======== Supplied data ========
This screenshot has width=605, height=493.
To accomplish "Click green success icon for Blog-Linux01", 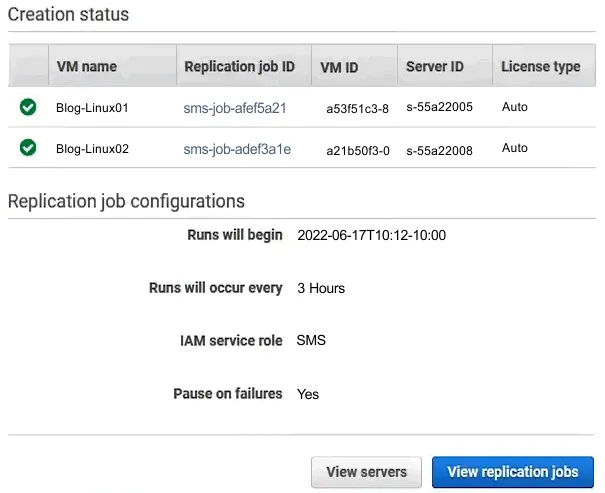I will [28, 107].
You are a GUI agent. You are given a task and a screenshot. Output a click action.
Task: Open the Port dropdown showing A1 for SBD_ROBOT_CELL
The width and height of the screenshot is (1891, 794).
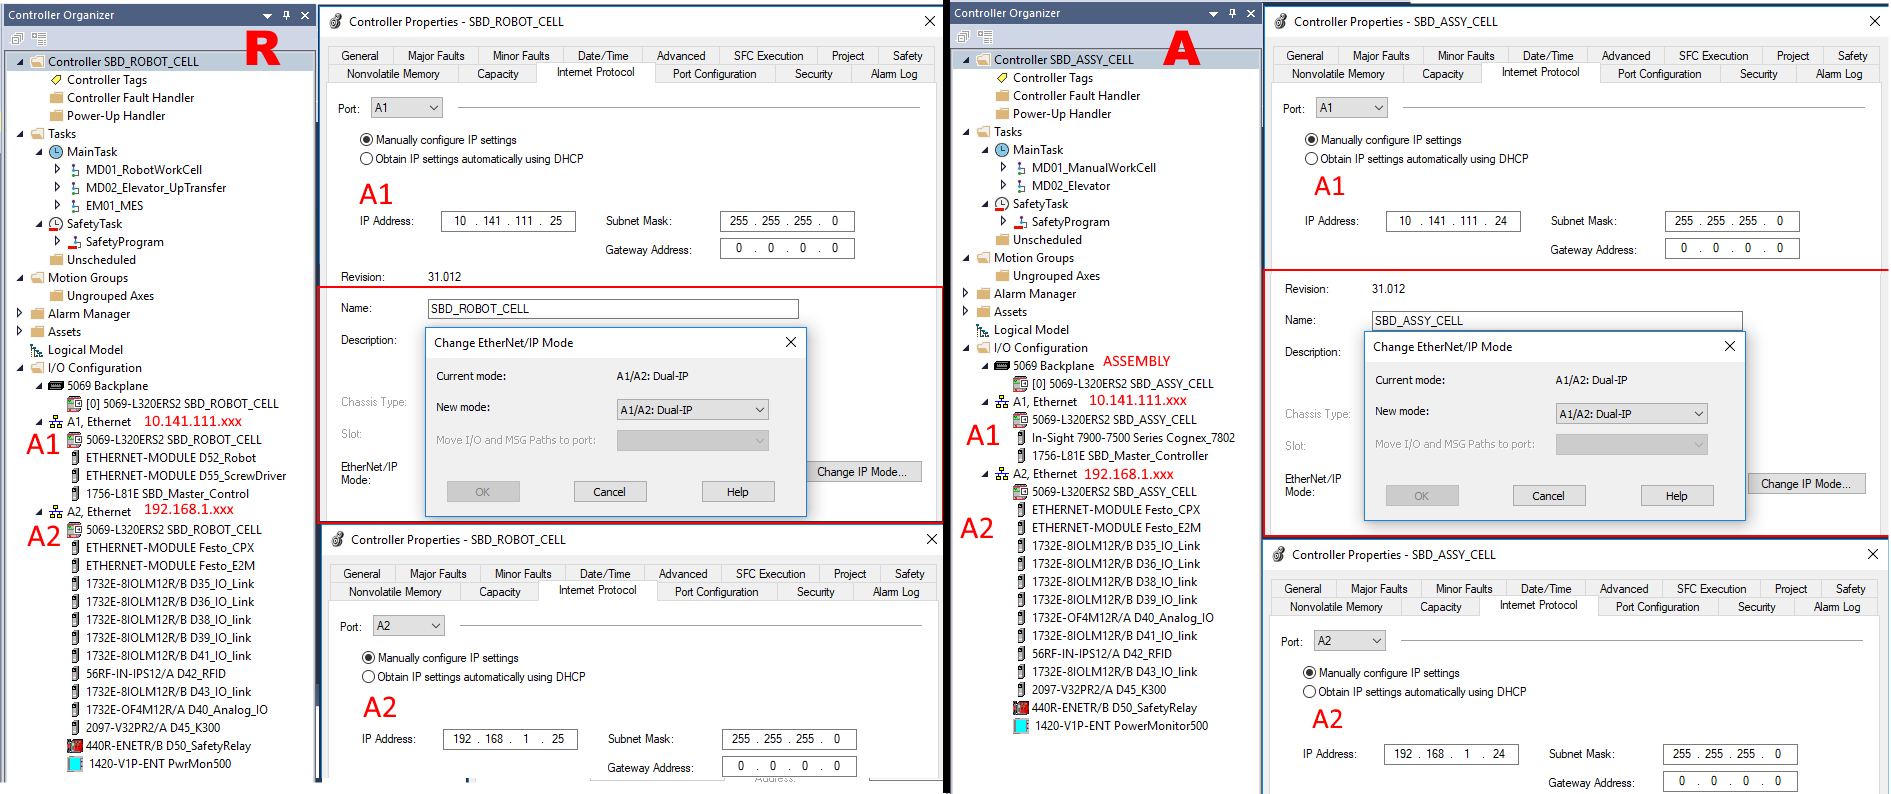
========
Quote the listing verbatim, starting at the line that contains "You are a GUI" and ending at the final line of the listing, with both of those lines included. Leave the pictures out of your answer.

▸ Task result
You are a GUI agent. You are given a task and a screenshot. Output a click action.
Task: Open the Port dropdown showing A1 for SBD_ROBOT_CELL
The width and height of the screenshot is (1891, 794).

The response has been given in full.